When `CH_(3)CH_(2)CHCl_(2)` is treated with `"NaNH"_(2)` the product formed is:

To solve the problem of what product is formed when `CH₃CH₂CHCl₂` (1,1-Dichloropropane) is treated with sodium amide (`NaNH₂`), we can follow these steps: ### Step-by-step Solution: 1. **Identify the Reactant**: The reactant is 1,1-Dichloropropane, which has the structure `CH₃CH₂CHCl₂`. This means that there are two chlorine atoms attached to the same carbon atom. 2. **Understand the Reagent**: Sodium amide (`NaNH₂`) is a strong base. Its primary role in this reaction is to abstract protons (H⁺) from the molecule. 3. **Identify Acidic Protons**: In 1,1-Dichloropropane, the carbon atom bonded to the chlorine atoms (the second carbon in the chain) has acidic protons. These protons can be abstracted by the strong base. 4. **Proton Abstraction**: When `NaNH₂` abstracts a proton from the carbon adjacent to the carbon with chlorine, it forms a carbanion. This carbanion is stabilized by the presence of the electronegative chlorine atom. 5. **Elimination of HCl**: The abstraction of the proton leads to the elimination of a chlorine atom as HCl.
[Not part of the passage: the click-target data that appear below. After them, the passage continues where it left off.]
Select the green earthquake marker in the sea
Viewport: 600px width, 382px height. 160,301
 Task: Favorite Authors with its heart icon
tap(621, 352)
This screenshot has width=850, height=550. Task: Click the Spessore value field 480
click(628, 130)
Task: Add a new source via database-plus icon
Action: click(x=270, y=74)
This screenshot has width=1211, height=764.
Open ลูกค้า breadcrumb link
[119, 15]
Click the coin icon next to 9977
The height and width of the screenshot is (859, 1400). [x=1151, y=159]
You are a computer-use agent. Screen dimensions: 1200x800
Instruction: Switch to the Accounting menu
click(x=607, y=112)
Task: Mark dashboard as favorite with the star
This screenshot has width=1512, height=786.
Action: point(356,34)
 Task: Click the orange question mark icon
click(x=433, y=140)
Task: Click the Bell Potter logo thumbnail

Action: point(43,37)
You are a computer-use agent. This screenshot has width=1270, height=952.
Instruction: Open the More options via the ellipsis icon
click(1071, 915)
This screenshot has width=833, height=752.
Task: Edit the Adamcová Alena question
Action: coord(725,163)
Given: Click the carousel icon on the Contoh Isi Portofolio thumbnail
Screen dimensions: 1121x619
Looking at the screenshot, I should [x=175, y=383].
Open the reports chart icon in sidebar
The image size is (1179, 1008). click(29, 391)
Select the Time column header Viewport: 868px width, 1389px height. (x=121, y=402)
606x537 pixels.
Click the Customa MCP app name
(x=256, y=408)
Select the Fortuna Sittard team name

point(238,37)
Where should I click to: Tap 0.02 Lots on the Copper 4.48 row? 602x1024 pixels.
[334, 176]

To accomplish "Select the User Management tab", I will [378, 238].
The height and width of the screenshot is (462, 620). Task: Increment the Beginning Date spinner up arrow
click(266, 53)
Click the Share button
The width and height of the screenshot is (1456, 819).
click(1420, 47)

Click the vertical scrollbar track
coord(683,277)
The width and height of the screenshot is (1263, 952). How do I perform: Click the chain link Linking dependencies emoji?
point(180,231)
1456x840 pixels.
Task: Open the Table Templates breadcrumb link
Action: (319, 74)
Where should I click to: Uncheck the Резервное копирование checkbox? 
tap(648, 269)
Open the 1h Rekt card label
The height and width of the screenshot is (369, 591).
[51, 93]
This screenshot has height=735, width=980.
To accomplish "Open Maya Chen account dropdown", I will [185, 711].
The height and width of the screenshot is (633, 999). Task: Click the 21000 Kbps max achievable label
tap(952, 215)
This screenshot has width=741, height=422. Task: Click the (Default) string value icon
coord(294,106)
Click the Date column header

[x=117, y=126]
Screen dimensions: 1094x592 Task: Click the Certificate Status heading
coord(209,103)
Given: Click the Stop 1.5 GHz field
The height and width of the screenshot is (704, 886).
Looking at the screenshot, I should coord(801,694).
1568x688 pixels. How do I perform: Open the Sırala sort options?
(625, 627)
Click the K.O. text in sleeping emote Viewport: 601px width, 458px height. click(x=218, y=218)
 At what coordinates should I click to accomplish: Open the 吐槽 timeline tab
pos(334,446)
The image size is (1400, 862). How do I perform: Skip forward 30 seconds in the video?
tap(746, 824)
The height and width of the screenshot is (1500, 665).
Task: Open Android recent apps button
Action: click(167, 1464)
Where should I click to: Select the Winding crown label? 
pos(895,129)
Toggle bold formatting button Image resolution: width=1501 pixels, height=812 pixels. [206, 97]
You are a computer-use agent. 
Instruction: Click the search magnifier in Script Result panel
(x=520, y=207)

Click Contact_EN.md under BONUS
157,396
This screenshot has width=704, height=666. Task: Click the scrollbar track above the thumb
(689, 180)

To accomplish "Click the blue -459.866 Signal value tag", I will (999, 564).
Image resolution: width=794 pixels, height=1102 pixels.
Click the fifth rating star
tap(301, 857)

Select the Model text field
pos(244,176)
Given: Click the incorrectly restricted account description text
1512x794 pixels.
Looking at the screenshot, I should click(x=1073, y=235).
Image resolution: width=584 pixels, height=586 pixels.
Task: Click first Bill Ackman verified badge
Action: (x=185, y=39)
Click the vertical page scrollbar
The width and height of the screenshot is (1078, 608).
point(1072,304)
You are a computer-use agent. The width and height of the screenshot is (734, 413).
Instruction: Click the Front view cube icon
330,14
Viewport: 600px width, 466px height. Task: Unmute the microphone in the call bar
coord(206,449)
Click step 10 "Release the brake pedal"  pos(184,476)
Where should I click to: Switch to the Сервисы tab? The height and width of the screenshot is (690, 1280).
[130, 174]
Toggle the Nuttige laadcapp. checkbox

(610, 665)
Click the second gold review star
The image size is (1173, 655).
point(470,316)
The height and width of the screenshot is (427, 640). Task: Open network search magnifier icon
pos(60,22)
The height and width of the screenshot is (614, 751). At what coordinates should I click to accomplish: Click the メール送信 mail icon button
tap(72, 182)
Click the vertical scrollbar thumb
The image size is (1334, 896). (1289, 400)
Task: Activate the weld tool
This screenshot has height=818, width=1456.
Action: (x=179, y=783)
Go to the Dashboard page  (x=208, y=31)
This results in the formation of a double bond (alkene) in the molecule. 6. **Further Dehydrohalogenation**: The alkene that is formed can undergo further reaction with `NaNH₂`, leading to another elimination reaction where another HCl is removed. This results in the formation of an alkyne. 7. **Final Product**: The final product after the complete reaction is 1-Propyn-1, which has the structure `CH₃C≡C`. ### Conclusion: The product formed when `CH₃CH₂CHCl₂` is treated with `NaNH₂` is 1-Propyn-1.